● **页面**:
───

世界历史的发展方向人类历史发展为世界历史,经历了一个漫长的过程。这个过程包括两个方面:纵向发展方面和横向发展方面。这里说的纵向发...
世界历史的发展方向
人类历史发展为世界历史,经历了一个漫长的过程。这个过程包括两个方面:纵向发展方面和横向发展方面。这里说的纵向发展,是指人类物质生产史上不同生产方式的演变和由此引起的不同社会形态的更迭。马克思主义者根据人类社会内部生产力与生产关系基本矛盾的不同性质,把人类历史发展的诸阶段区分为原始公社制、奴隶制、封建制、资本主义制和共产主义制五种生产方式和与之相应的五种社会形态。它们构成一个由低级到高级发展的纵向序列。这个纵向序列并非一个机械的程式,不是所有民族、国家或地区的历都一无例外地按着这个序列向前发展。有的没有经历某一阶段;有的长期停顿于某一阶段;即使属于同一阶段,其发展形式又往往互有差异。但是不同民族、国家或地区在历史上的多样性,和世界历史的统一性并非互不相容的矛盾。总的说来,人类历史由低级社会形态向高级社会形态的更迭发展,由原始的无阶级社会到直接生产者遭受不同形式奴役和剥削的阶级社会,又由阶级社会到未来共产主义没有奴役和剥削的无阶级社会,尽管形式各异,先后不一,这个纵向发展的总的过程,却仍然具有普遍的、规律性的意义。基于这一理解,马克思主义史学在阐明人类历史的纵向发展方面已经作出了不少可贵的成绩。

───

● **所给数据**:
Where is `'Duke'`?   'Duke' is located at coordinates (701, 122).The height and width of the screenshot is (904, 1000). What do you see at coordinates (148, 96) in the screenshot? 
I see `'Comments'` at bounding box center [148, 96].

───

● **任务要求**: 能把页面中从含有“世界历史的发展方向人类历史发”的文字起、到“面已经作出了不少可贵的成绩。”为止的一段原样抄出来吗？ 作答时只以页面为依据。

● **输出结果**:
世界历史的发展方向人类历史发展为世界历史,经历了一个漫长的过程。这个过程包括两个方面:纵向发展方面和横向发展方面。这里说的纵向发...
世界历史的发展方向
人类历史发展为世界历史,经历了一个漫长的过程。这个过程包括两个方面:纵向发展方面和横向发展方面。这里说的纵向发展,是指人类物质生产史上不同生产方式的演变和由此引起的不同社会形态的更迭。马克思主义者根据人类社会内部生产力与生产关系基本矛盾的不同性质,把人类历史发展的诸阶段区分为原始公社制、奴隶制、封建制、资本主义制和共产主义制五种生产方式和与之相应的五种社会形态。它们构成一个由低级到高级发展的纵向序列。这个纵向序列并非一个机械的程式,不是所有民族、国家或地区的历都一无例外地按着这个序列向前发展。有的没有经历某一阶段;有的长期停顿于某一阶段;即使属于同一阶段,其发展形式又往往互有差异。但是不同民族、国家或地区在历史上的多样性,和世界历史的统一性并非互不相容的矛盾。总的说来,人类历史由低级社会形态向高级社会形态的更迭发展,由原始的无阶级社会到直接生产者遭受不同形式奴役和剥削的阶级社会,又由阶级社会到未来共产主义没有奴役和剥削的无阶级社会,尽管形式各异,先后不一,这个纵向发展的总的过程,却仍然具有普遍的、规律性的意义。基于这一理解,马克思主义史学在阐明人类历史的纵向发展方面已经作出了不少可贵的成绩。